Published in final edited form as: Hepatology. 2020 Feb 14;71(6):2118–2134. doi: 10.1002/hep.30966

Figure 8. Hepatic miR-210, MLL4, SHP, and KLF4 levels are altered in PBC patients.

Figure 8.

(A,B) Levels of miR-210 (A) and mRNAs (B) of the indicated genes in liver samples of 15 PBC patients and 15 normal individuals. (C) Livers extracts from 3 each of 15 patients or of 15 normal individuals were randomly pooled into 5 samples. (n=5).

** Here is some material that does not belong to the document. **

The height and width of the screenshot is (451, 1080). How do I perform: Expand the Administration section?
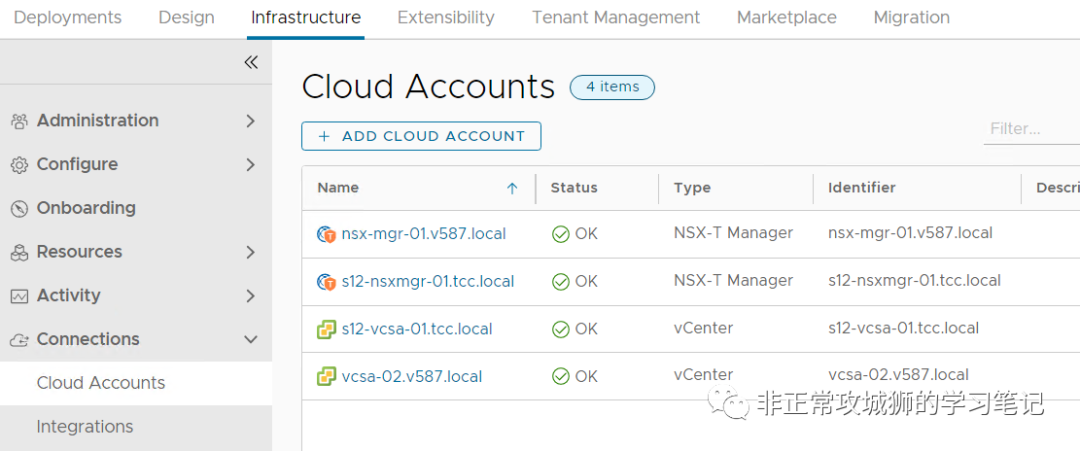250,121
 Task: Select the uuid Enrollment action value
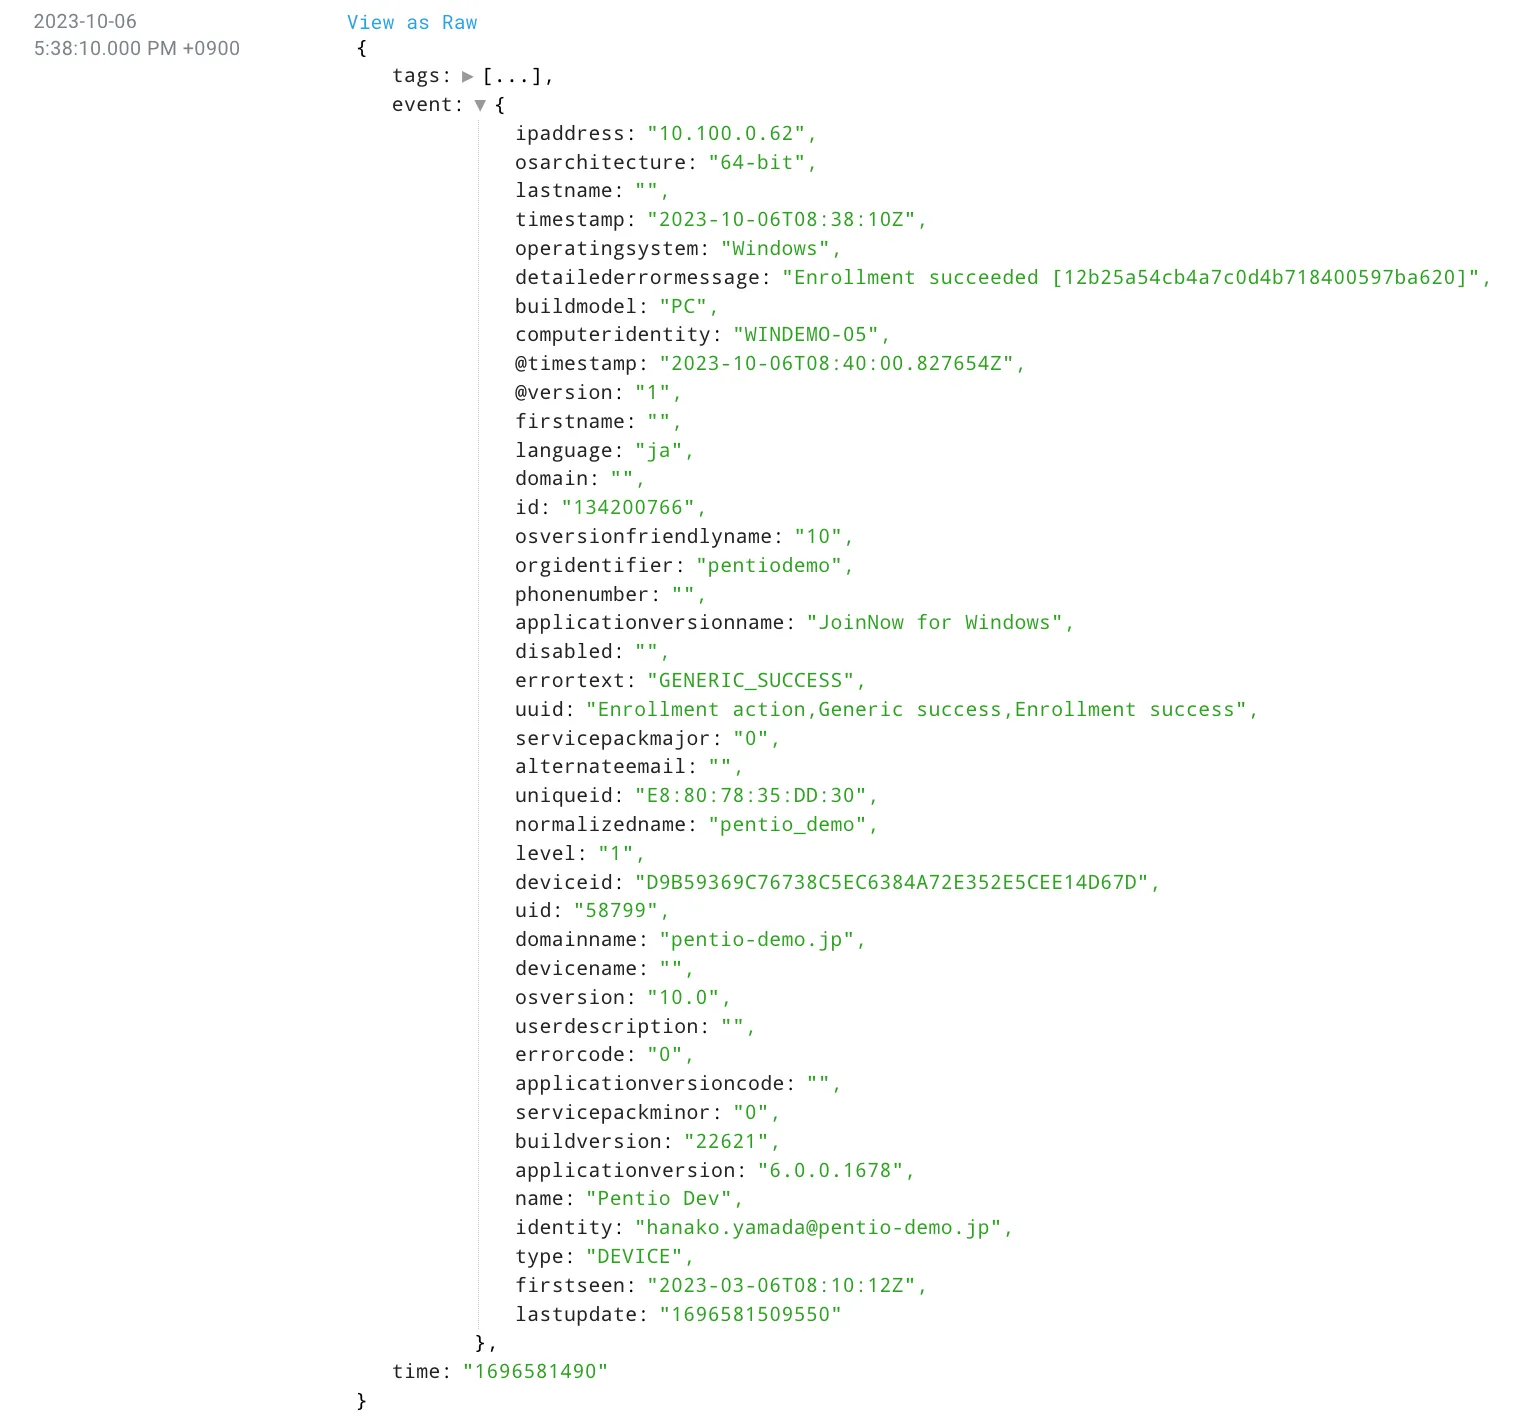(920, 710)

Levels of the indicated with proteins detected by IB. (D) Livers extracts from 5 each of 15 patients or 15 normal individuals were randomly pooled into 3 samples (n=3). The pooled liver extracts were fractionated into nuclear and cytosolic fractions. Levels of the indicated with proteins. (A-D) Mean and SD is plotted. Statistical significance was determined by Student’s t-test, *p < 0.05, **p < 0.01. NS, not significant. (E) Model: Regulation of BA levels by a SHP-miR-210-MLL4 axis triggered by FGF15/19 signaling. In normal liver, FGF15/19-activated SHP via phosphorylation increases nuclear localization of SHP (16, 42), inhibits KLF4 and miR-210 expression and consequently, increases expression of MLL4, a direct target of miR-210. MLL4, then, acts as a coactivator of BA-activated FXR and induces SHP expression, which further upregulates MLL4 via inhibition of miR-210. In contrast, in cholestatic liver (bottom), defective FGF15/19 signaling (28) impairs nuclear localization of SHP, which increases KLF4 activity and miR-210 expression. The elevated miR-210, then, inhibits MLL4 expression with decreased SHP expression, resulting in increased hepatic BA levels, toxicity, and inflammation.